■ Directions:
Having found the line containing "This screenshot has width=740, height=416." in the records below, copy that line and each later one exactly, dropping pictures.

■ Supplied material:
_____

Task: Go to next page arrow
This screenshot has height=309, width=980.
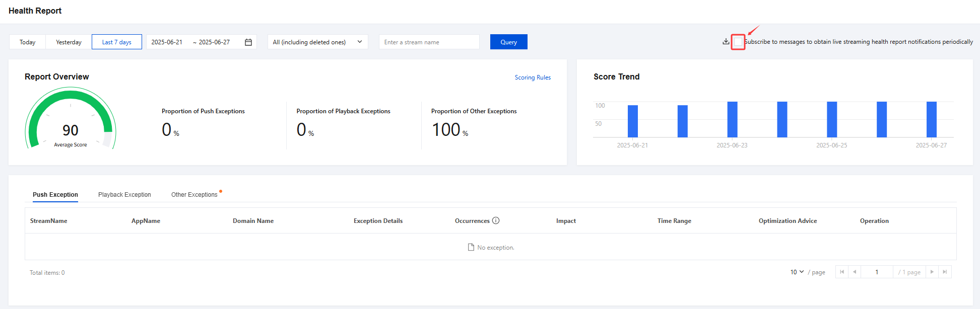Action: pyautogui.click(x=932, y=272)
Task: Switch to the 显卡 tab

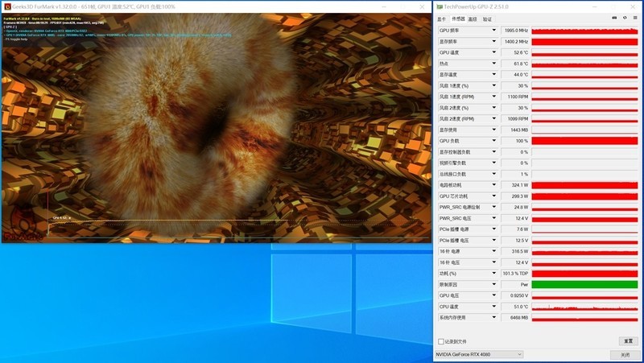Action: (441, 19)
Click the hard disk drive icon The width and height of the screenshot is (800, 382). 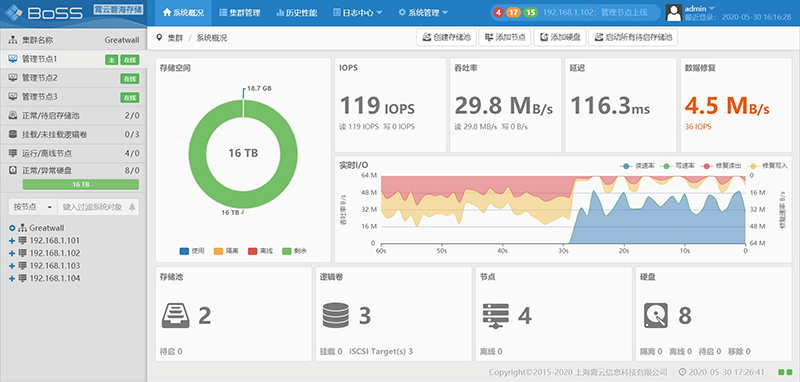[656, 316]
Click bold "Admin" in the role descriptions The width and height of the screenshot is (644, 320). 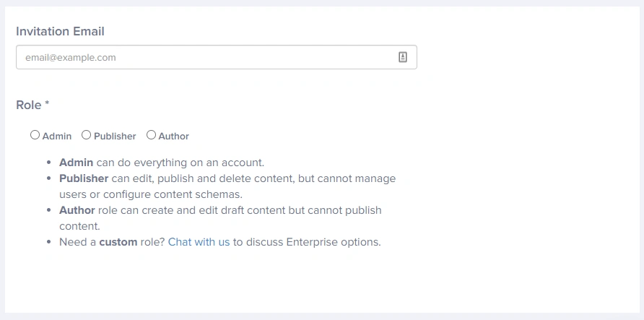76,163
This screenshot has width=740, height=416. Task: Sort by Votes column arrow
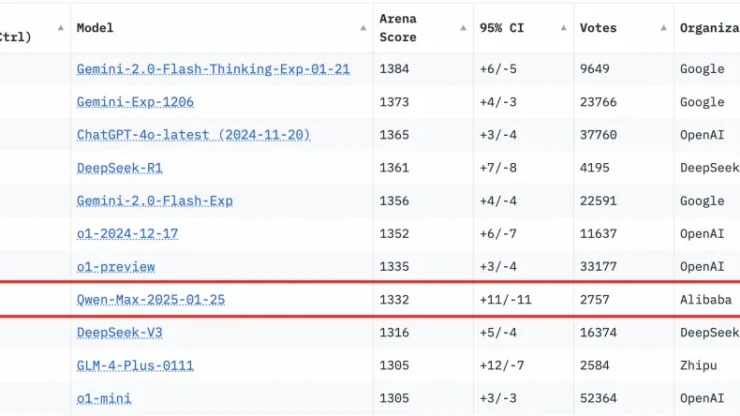coord(663,28)
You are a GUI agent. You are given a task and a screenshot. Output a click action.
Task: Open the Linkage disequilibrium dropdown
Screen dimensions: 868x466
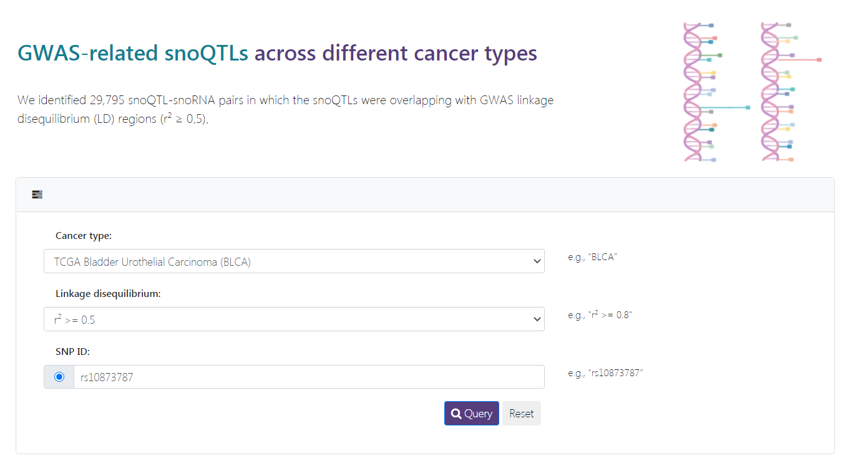coord(294,319)
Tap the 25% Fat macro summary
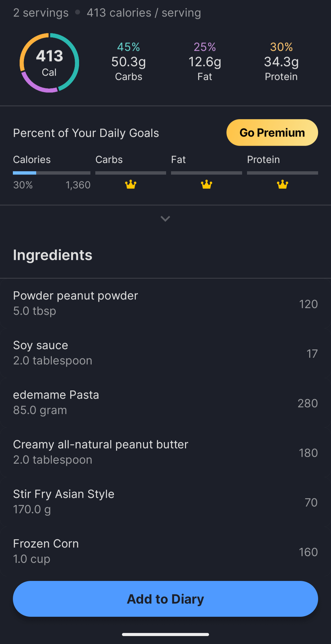 click(x=205, y=62)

_____

■ Reply:
This screenshot has width=740, height=416. Task: Sort by Votes column arrow
coord(663,28)
You are a GUI agent. You are given a task and a screenshot. Output a click action.
Task: Open the Linkage disequilibrium dropdown
Screen dimensions: 868x466
coord(294,319)
Tap the 25% Fat macro summary
 click(x=205, y=62)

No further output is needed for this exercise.